:: WHAT THE EXERCISE ASKS ::
Find the lines below holding the word "image" and copy each of them.

:: RECORDS PROVIDED ::
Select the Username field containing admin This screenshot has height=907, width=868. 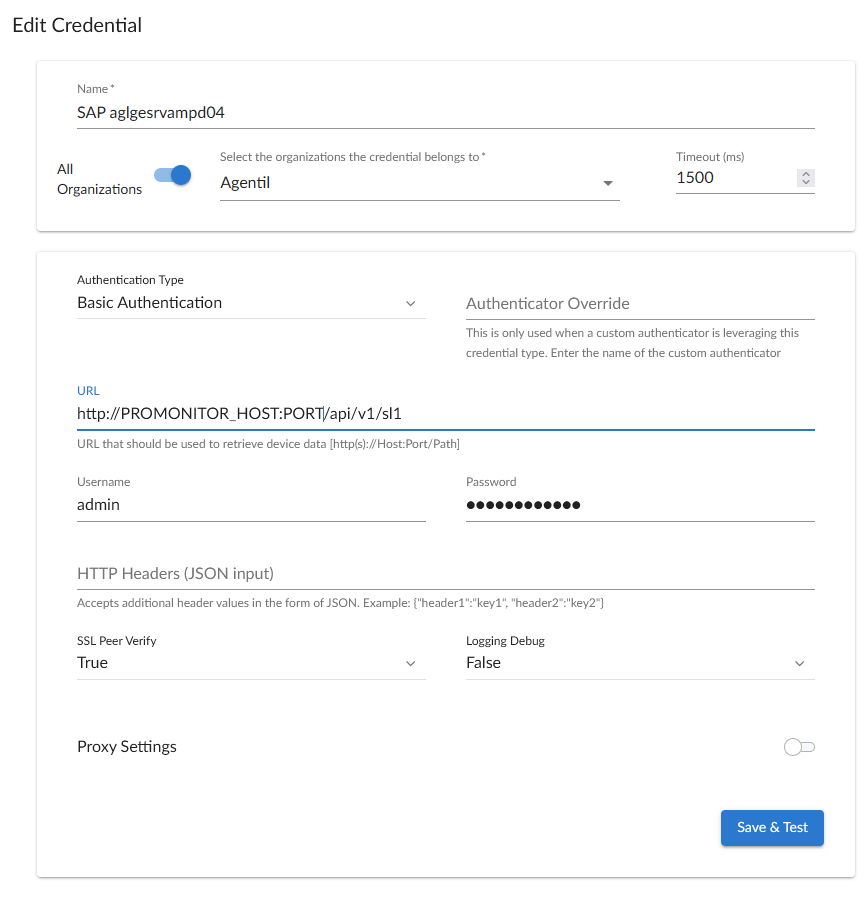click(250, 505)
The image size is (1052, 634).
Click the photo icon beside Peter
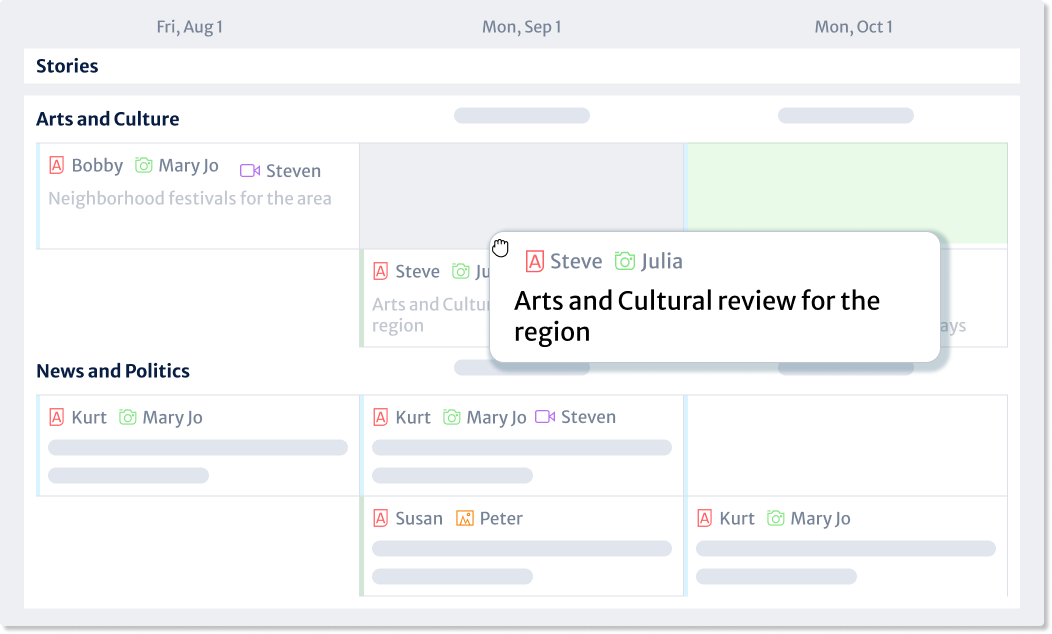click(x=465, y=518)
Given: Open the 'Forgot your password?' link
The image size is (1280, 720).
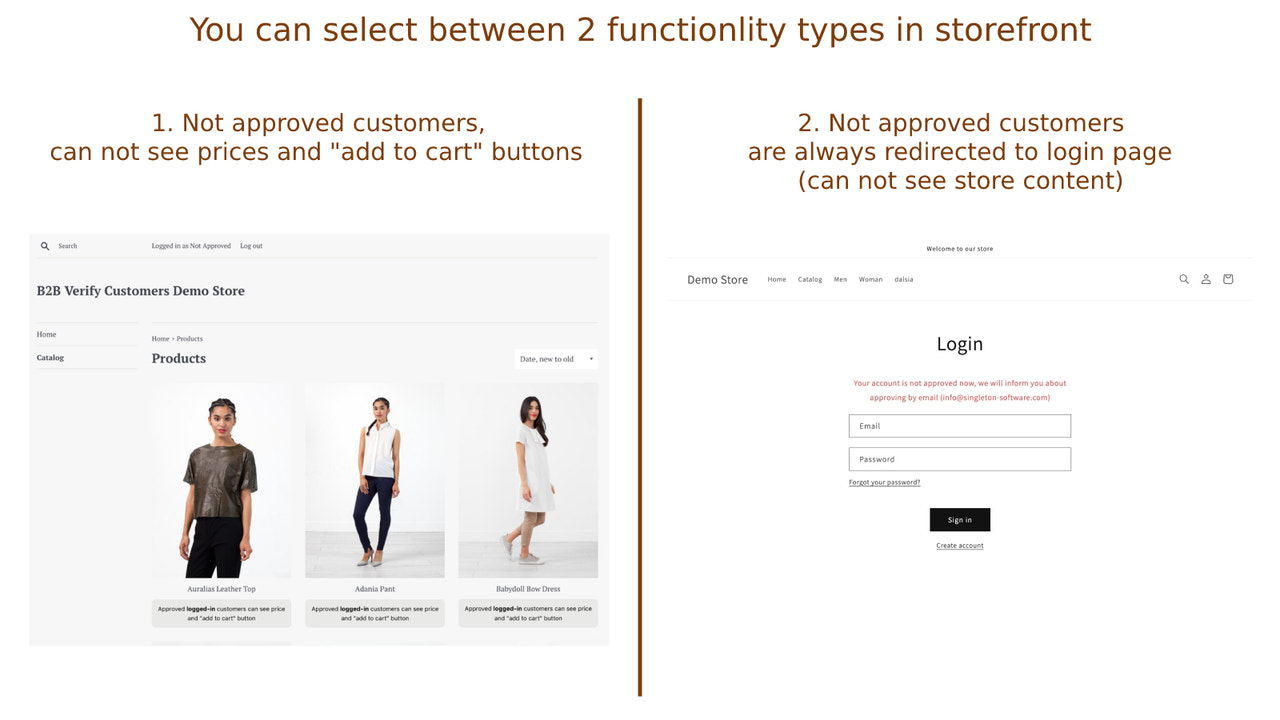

:: OUTPUT BELOW ::
The image size is (1052, 634).
The image size is (1280, 720).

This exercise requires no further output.